Objective 1:
In the records, from the line with "Given: Activate the Select and Rotate tool" to the line with "tap(122, 25)", substitute "search icon" for "magnifier icon" and write those lines out again with nothing else changed. Omit the pictures.

5.5. High Level Object Manager Protocol
The object manager 48 provides a set of high-level functions for
object access. It is these functions that are used by the
interpreter 44, compiler 20, primitives, and others. The access
manager 58, pool manager 56, and buffer manager 54 are used to
implement these higher level functions.
A program can call the object manager 48 with a call of NEW in
order to establish a new object in memory. The class id of the new
object must be supplied. The object manager 48 will fetch the class
of the new object, and initialize the new object appropriately. The
caller must also supply the number of index variables required. The
latter parameter can not be changed for the object later: to "grow"
an existing object, the FORCE call must be used. The FORCE call
will accept the id of the object to be grown, and set up a new
object with the specified quantity of index variables. It is up to
the calling program (usually a primitive) to set all other data
appropriately.
There are two retrieval routines available. Reserve.sub.-- obj will
fetch a requested object, and lock its position in memory until the
current method (and all other users) ends. This is done by putting
an entry in the "in-use" table for the process and region that is
passed in the call to reserve.sub.-- obj. This table is described
in the garbage collector section; it serves to keep track of which
objects have their memory address pinned down (until the the
garbage collector processes the region specified). The entry does
not leave the table until the object is either garbage collected,
or, if updated, written to the database. It is the presence of this
entry that keeps the pool manager from re-using the object's slot
in the buffer. The reserve.sub.-- obj routine must be used if the
caller expects to either update the object, or re-access the object
using the pointer returned from the call.
The other retrieval routine is get.sub.-- obj which also returns a
memory pointer to the object requested. This routine will not
guarantee that the pointer is valid across calls to the object
manager routines. It is used mainly by primitives where only
temporary, read-only, access is required.
The object manager requires that no calling program cache object
pointers except in the interpreter contexts. It also assumes that
no program is maintaining local storage of object id's except the
interpreter context temporaries, and instance variables of other
objects. The reason for these restrictions is that the garbage
collector only knows which objects are referenced through the
instance variables of other objects (and context temporaries), and
only knows which objects have their addresses cached by having
entries in the in-use table; all other objects are fair game to be
garbage collected. The entries in the in.sub.-- use table are
tagged with the region id (see the garbage collector), and it is
assumed that when the region is collected, the memory pointers are
no longer required, and the object's buffer space can then be used
for other objects.
The object manager logic also depends on the calling program
setting the UPDATE flag in the object if the object has been
updated. This is the only indication that the object is to be
(eventually) re-written to the database. If an object is to be made
permanent in the database (even though it has not references from
other object's instance variables), the calling program should
"referenced" to establish this (see the garbage collector section).

Objective 2:
Based on the passage on the object manager protocol, answer yes or no to each statement and quote the words that decide it: (a) A call of NEW requires the class id of the new object. (b) The get.sub.-- obj routine guarantees that the returned pointer stays valid across calls to the object manager routines. (c) The FORCE call is used to grow an existing object.

Given information:

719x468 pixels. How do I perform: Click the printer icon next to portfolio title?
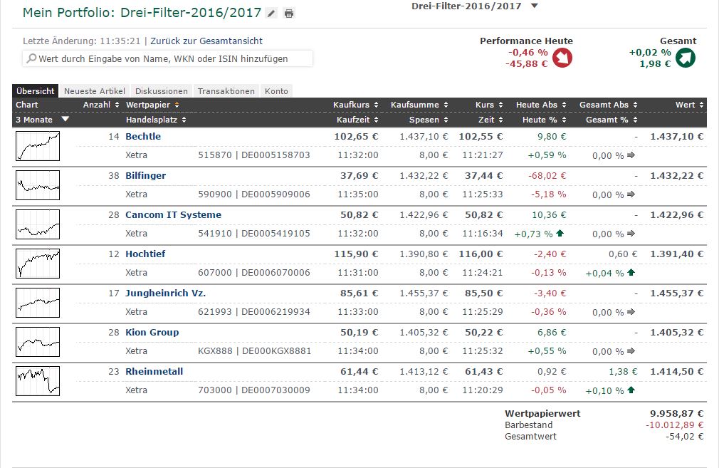coord(289,14)
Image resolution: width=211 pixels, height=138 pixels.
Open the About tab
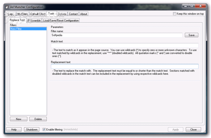83,14
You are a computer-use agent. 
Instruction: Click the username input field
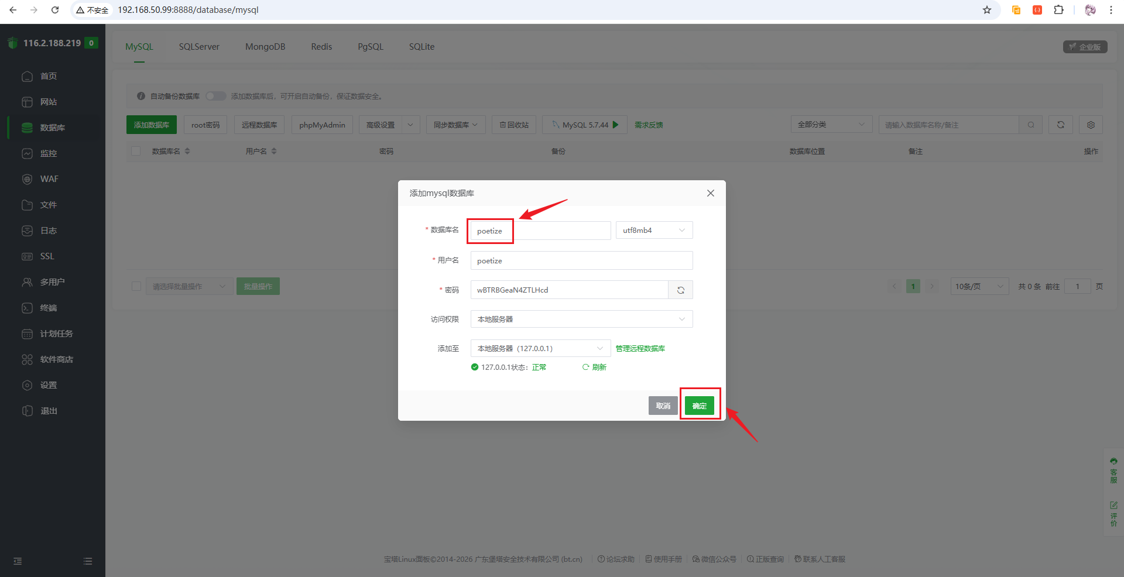pyautogui.click(x=581, y=261)
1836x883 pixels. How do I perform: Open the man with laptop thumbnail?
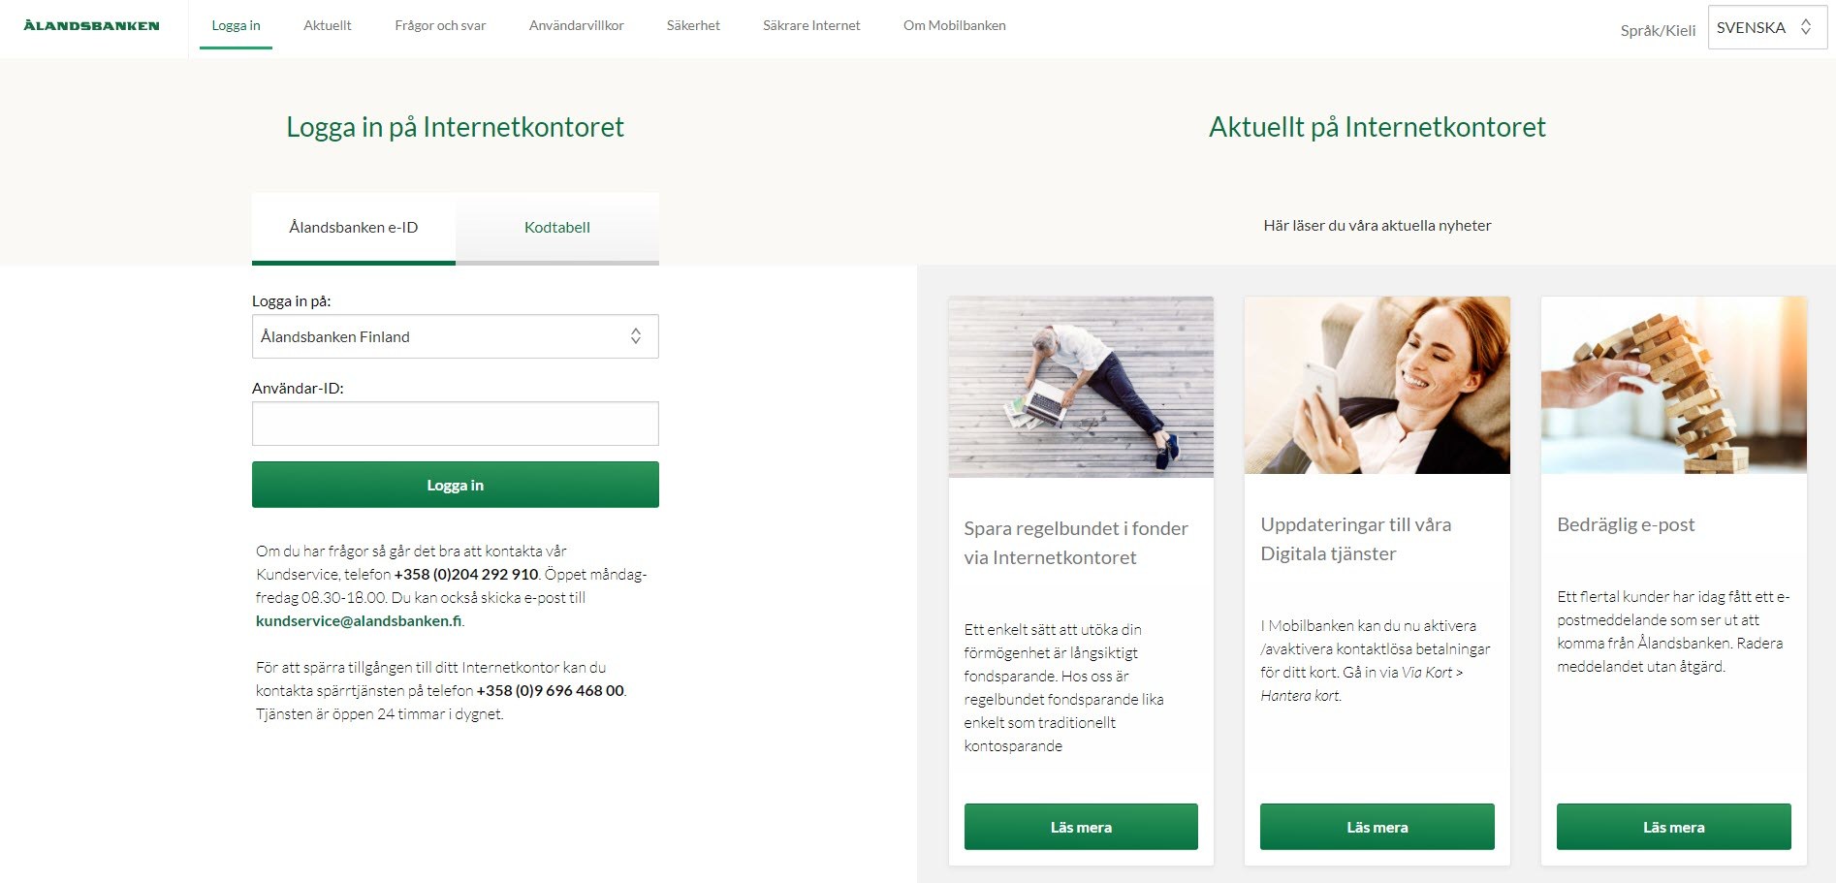(1081, 387)
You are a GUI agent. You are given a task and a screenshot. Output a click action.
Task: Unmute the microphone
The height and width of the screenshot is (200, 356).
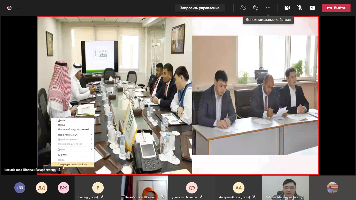point(300,8)
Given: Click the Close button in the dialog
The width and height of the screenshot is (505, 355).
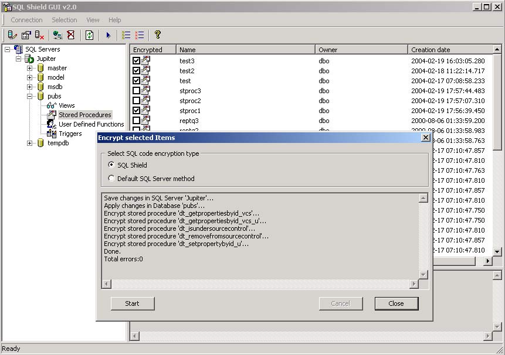Looking at the screenshot, I should point(396,303).
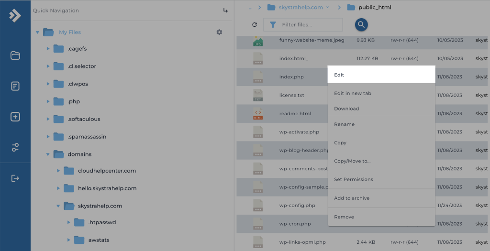Choose Rename in the context menu
This screenshot has height=251, width=490.
tap(345, 124)
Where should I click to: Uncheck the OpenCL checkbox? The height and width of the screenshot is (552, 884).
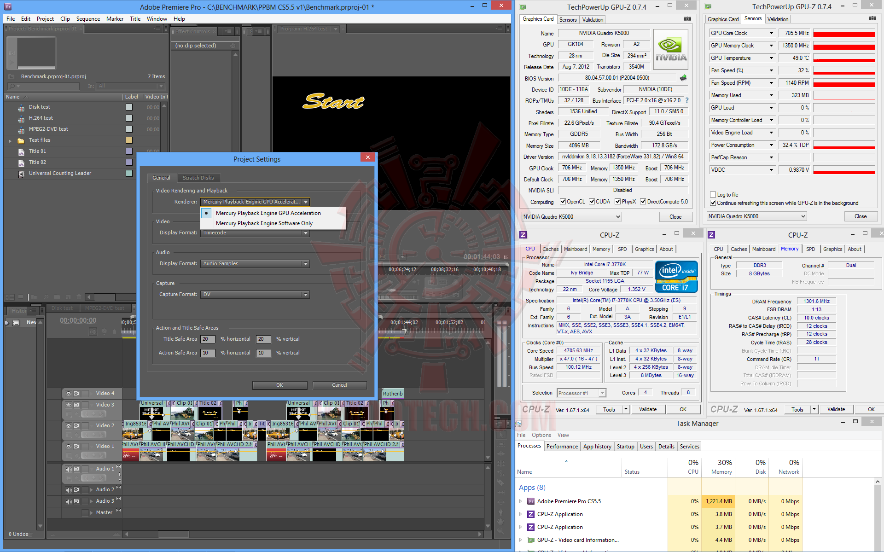pyautogui.click(x=563, y=202)
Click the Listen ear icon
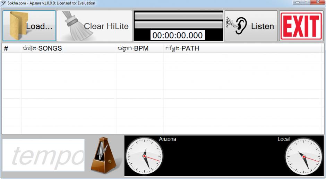326x179 pixels. [x=237, y=26]
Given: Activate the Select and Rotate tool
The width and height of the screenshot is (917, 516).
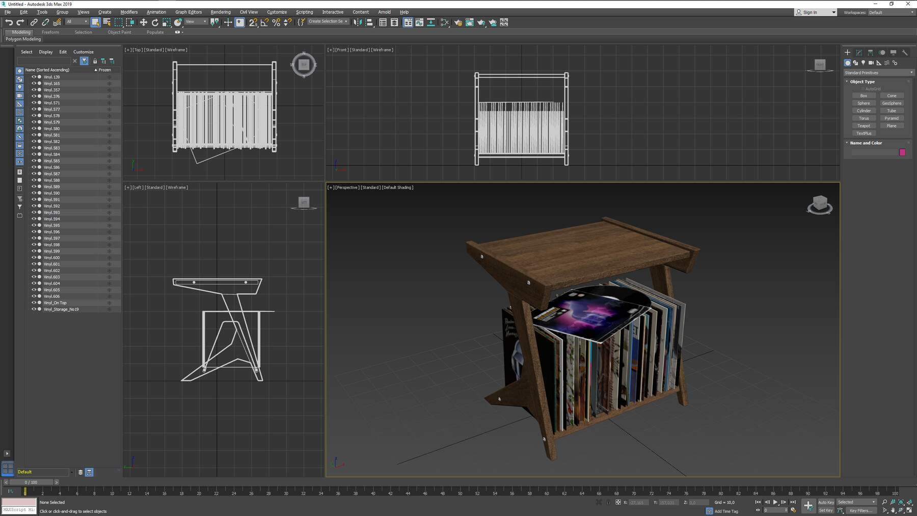Looking at the screenshot, I should (154, 22).
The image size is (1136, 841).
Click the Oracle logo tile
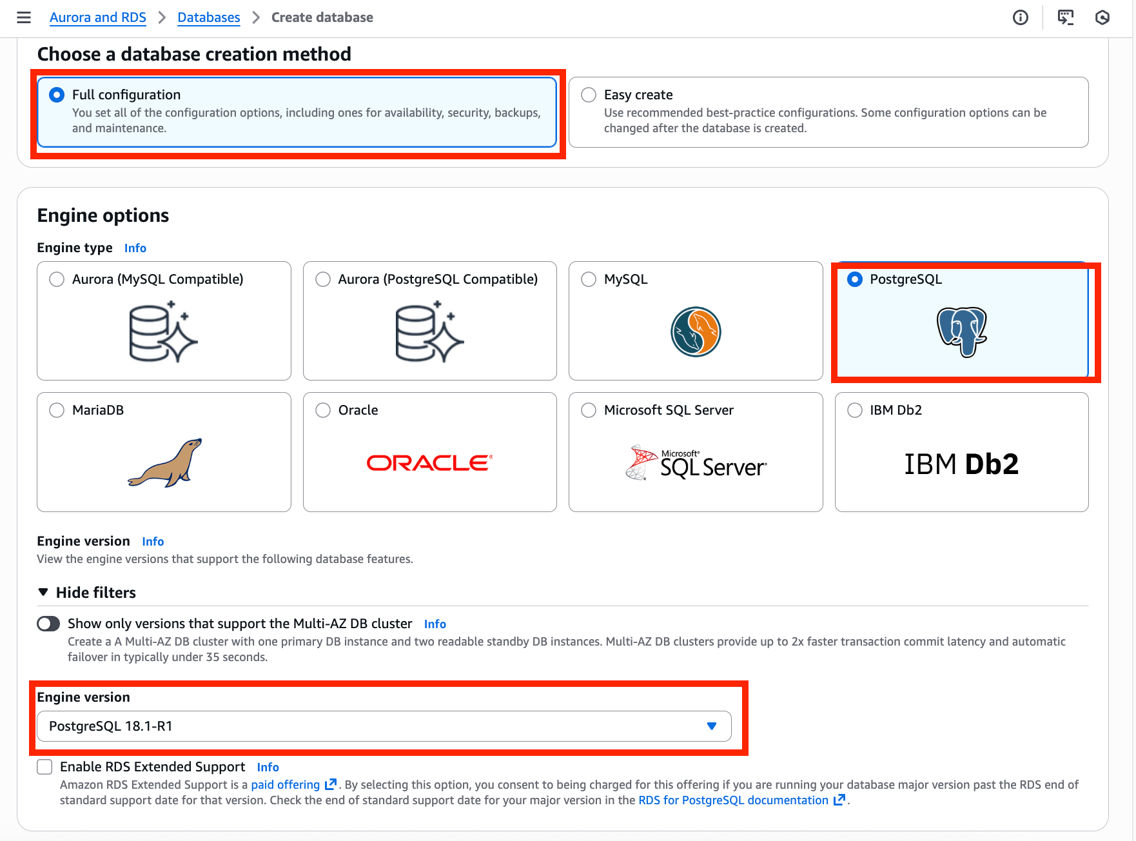tap(429, 462)
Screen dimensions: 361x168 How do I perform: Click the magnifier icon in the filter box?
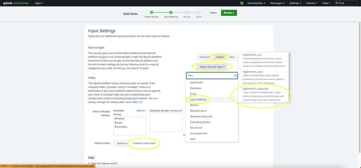(x=235, y=75)
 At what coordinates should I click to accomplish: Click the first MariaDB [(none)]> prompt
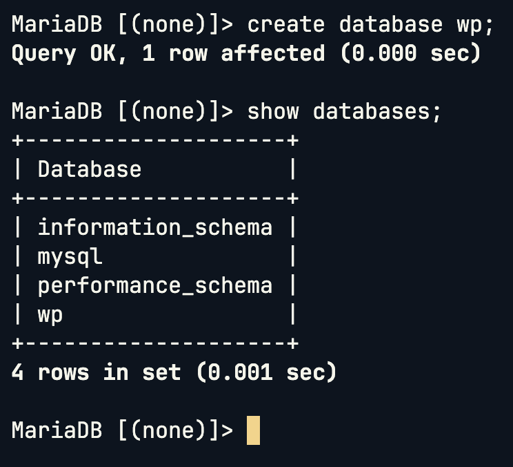tap(122, 25)

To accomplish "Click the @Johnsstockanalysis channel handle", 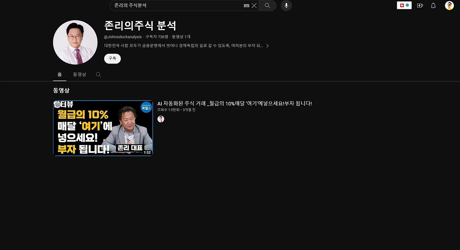I will click(x=122, y=37).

Response 1:
Given: Activate the Select and Rotate tool
The width and height of the screenshot is (917, 516).
Looking at the screenshot, I should (154, 22).
The image size is (1136, 841).
Click the Oracle logo tile
tap(429, 462)
Screen dimensions: 361x168 How do I perform: Click the search icon in the filter box?
(x=235, y=75)
 At what coordinates should I click to accomplish: Click the first MariaDB [(none)]> prompt
tap(122, 25)

Response 2:
(a) Yes: "The class id of the new object must be supplied."
(b) No: "This routine will not guarantee that the pointer is valid across calls to the object manager routines."
(c) Yes: "to "grow" an existing object, the FORCE call must be used."